Comptant 1,7 millions d’habitants, l’agglomération turinoise, capitale du Piémont, est établie essentiellement en rive gauche du Pô. Son réseau de transport public accuse un retard assez évident avec une seule ligne de métro, qui contourne le centre historique par le sud-ouest, et un réseau de tramways à l’exploitation singulière. Outre la vétusté d’une partie du matériel roulant (des Peter Witt de 1933-1935, transformées en convoi articulé dans les années 1950 et recarrossées à la fin des années 1970), l’exploitation des lignes est très variable depuis 1982, avec en moyenne un tiers du réseau confié aux autobus… mais pas toujours sur le même périmètre. Au cours de notre passage estival, outre les interceptions classiques (lignes 10 nord et 18), les lignes 3 et 16 étaient assurées par autobus, mais cette fois-ci pour la bonne cause : des travaux de renouvellement des voies.
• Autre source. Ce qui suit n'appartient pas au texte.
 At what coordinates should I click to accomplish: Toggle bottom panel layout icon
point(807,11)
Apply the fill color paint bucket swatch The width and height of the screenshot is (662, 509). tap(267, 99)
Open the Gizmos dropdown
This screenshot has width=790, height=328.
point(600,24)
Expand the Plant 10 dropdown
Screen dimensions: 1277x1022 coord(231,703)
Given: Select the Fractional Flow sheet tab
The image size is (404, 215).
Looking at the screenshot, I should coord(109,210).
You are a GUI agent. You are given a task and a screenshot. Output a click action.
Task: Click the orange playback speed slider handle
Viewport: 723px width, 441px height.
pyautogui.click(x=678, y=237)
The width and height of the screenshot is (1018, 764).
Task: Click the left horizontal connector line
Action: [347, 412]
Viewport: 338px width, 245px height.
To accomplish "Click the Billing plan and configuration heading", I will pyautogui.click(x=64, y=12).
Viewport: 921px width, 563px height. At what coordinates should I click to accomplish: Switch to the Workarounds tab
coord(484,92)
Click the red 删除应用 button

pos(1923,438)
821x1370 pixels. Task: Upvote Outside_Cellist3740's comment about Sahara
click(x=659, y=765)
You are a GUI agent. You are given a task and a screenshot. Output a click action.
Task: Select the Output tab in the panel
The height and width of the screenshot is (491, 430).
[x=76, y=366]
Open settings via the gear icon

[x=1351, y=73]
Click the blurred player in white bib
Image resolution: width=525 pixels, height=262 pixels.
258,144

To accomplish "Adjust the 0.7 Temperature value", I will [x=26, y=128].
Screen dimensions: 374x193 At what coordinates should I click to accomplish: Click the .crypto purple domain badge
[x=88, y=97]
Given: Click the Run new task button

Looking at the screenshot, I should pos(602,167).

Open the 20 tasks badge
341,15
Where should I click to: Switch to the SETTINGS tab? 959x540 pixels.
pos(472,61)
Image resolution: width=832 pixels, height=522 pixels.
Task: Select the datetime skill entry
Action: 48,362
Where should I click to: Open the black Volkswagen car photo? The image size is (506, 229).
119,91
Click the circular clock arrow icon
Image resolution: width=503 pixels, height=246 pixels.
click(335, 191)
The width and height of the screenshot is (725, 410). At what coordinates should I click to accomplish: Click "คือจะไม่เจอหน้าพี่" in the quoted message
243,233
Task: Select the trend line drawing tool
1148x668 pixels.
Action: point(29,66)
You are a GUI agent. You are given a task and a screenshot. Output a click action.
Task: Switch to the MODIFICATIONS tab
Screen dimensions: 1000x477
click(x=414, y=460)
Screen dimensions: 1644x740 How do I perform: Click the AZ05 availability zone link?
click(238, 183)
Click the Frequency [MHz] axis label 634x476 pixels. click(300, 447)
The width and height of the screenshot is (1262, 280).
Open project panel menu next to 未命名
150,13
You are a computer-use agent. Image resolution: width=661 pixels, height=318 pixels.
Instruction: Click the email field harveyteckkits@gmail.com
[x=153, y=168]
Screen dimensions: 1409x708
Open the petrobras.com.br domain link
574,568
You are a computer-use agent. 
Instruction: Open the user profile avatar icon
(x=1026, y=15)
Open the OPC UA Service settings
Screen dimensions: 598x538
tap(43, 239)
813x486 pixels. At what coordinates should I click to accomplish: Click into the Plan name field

Dans une situation finalement plus proche de Marseille que de Lyon, de tailles comparables, Turin a cependant engagé plusieurs projets. Le renouvellement du parc de tramways se traduit par l’arrivée de la série 8000 produite par Hitachi, principalement sur la ligne 9 pour l’instant. Même chose pour les autobus, Mercedes et Iveco fournissant des véhicules au gaz naturel (Connecto pour l’un, Urbanway pour l’autre) tandis que sont apparus des modèles électriques (BYD B9 et Heuliez GX337). Une nouvelle ligne de tramway est en projet avec un contexte assez particulier. Enfin, une deuxième ligne de métro de 27 km et 32 stations devrait ouvrir d’ici 2032.


Turin dispose aussi d’un Servizio Ferroviaro Metropolitano, un RER empruntant la liaison souterraine passant par la gare de Porta Susa. Nous y reviendrons dans un prochain dossier.